Your whole society is rooted, based, in the idea of making your life comfortable. Not true, but only comfortable, convenient, so that you can live conveniently and you can die conveniently. Your whole society is based in providing tranquilizers for you. Your religion functions like a tranquilizer. Whenever you are in trouble you go to the rabbi, to the priest, to the imam, and they console you. Your child has died. You go to the rabbi, you go to the priest, and he says, “Don’t be worried. God takes away only those whom he loves.” He is consoling you! Your child has been chosen by God; your child is one of those chosen few.

If you go to the Hindu priest he will say, “Don’t be worried. The soul is immortal, nothing dies. The child has only changed the house and he will get a better house, a new house. It is like changing an old car for a new model. So don’t be worried.” He consoles you. He does not help you with a radical change. His effort is to make your life as comfortable as possible. And you pay for this, naturally. He serves you and you pay for it.

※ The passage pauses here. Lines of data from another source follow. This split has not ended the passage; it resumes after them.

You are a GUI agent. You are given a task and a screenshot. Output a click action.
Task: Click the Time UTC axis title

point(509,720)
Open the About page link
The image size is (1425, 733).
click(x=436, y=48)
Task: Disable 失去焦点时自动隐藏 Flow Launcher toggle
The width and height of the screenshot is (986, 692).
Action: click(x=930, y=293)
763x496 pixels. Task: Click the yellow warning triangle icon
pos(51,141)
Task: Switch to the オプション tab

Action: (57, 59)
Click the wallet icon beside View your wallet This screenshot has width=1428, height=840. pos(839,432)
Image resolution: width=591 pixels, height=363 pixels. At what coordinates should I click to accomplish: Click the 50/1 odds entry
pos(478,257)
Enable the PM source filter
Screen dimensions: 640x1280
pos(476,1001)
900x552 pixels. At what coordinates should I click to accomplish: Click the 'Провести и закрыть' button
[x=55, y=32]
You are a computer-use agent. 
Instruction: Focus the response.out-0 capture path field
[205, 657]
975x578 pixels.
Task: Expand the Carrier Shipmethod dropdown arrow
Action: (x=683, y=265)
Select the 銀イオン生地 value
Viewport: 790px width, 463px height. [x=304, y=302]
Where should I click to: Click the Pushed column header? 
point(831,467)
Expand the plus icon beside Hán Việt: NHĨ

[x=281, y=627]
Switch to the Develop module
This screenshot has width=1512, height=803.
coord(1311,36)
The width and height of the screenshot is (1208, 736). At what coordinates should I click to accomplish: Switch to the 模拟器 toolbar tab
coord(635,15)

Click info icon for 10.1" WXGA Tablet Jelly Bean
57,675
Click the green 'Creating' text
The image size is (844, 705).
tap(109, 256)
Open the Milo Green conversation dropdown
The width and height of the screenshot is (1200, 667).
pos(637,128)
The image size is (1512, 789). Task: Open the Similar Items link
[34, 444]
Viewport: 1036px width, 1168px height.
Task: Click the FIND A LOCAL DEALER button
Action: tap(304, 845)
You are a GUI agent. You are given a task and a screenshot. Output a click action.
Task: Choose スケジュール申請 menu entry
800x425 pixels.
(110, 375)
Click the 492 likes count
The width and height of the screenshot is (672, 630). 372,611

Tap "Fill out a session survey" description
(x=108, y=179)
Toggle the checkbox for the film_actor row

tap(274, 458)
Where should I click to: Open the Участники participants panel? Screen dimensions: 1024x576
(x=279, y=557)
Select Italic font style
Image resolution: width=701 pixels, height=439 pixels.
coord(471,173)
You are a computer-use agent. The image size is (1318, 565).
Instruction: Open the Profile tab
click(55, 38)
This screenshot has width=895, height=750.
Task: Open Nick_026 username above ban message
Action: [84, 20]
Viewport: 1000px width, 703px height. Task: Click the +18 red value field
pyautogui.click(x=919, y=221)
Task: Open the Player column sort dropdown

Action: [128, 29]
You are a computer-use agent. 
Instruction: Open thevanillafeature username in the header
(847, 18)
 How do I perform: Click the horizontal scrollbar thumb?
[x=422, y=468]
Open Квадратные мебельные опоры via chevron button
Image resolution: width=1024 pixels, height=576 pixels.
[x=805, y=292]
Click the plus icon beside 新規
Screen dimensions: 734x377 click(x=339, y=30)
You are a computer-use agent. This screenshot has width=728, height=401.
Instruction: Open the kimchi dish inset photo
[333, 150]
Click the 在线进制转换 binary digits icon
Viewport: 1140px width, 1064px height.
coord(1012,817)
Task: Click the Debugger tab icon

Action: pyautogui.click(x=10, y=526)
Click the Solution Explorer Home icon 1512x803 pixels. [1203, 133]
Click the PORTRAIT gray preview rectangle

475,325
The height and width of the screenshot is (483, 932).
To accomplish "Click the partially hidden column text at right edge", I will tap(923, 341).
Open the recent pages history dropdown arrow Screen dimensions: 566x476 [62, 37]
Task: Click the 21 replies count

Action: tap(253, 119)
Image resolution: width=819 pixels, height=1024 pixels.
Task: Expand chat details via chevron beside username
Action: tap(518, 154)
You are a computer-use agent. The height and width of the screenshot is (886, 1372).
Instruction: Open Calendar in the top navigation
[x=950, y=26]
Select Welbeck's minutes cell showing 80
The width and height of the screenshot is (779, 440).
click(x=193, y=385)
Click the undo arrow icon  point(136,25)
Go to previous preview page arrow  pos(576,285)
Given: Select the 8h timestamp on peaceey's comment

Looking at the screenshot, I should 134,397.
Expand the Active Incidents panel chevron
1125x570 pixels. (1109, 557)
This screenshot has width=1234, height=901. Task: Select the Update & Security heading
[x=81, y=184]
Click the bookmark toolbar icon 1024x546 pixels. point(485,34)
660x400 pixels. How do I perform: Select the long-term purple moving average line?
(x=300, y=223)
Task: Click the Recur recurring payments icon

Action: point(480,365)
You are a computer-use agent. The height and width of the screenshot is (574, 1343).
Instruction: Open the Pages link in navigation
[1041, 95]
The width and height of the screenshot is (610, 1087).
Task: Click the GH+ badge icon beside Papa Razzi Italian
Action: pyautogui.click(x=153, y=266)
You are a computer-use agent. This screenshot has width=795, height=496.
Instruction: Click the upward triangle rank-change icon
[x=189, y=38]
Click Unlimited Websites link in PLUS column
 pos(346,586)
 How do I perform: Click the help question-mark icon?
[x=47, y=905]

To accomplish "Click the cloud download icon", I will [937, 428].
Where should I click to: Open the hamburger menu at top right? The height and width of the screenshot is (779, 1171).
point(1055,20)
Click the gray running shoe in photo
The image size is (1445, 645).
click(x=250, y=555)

Jacobs and Lipkin, two Israeli commandos, were about to be shot by the Arabs.
Jacobs said, “I think I’m gonna ask for a blindfold.”
Lipkin said, “Jake, don’t make trouble.”

People live just with this idea: Don’t make trouble. Even when you are going to be shot — at least at that time you can make a little trouble; you won’t lose anything more. But this is our philosophy, our basic philosophy of life: Don’t make trouble. So follow the tradition, follow the conventional. Be a conformist. Be a Hindu, Mohammedan, Christian. Go to the church. Don’t make trouble. Don’t stir the waters. Just keep yourself somehow alive, and die without making any trouble. Then you cannot come out of your misery.

To come out of the misery you will have to be a revolutionary. The greatest revolution in the world is to come out of the miserable patterns of life. You will have to change your whole psychology and you will have to risk many things. You will not be accepted by the society. Otherwise why was Socrates not accepted? Why was Jesus not accepted? You will not be respected by the crowd. The crowd gives you respect only when you are part of the crowd. If you want respectability, then you have to be part of the crowd. Then you have to be just a sheep and not a man. Dwabha, you can come out of it. Be a lion!

Buddha used to say to his disciples, “Be a lion! Roar like a lion and come out of all kinds of slavery!” And whatsoever the risk, it is worth it.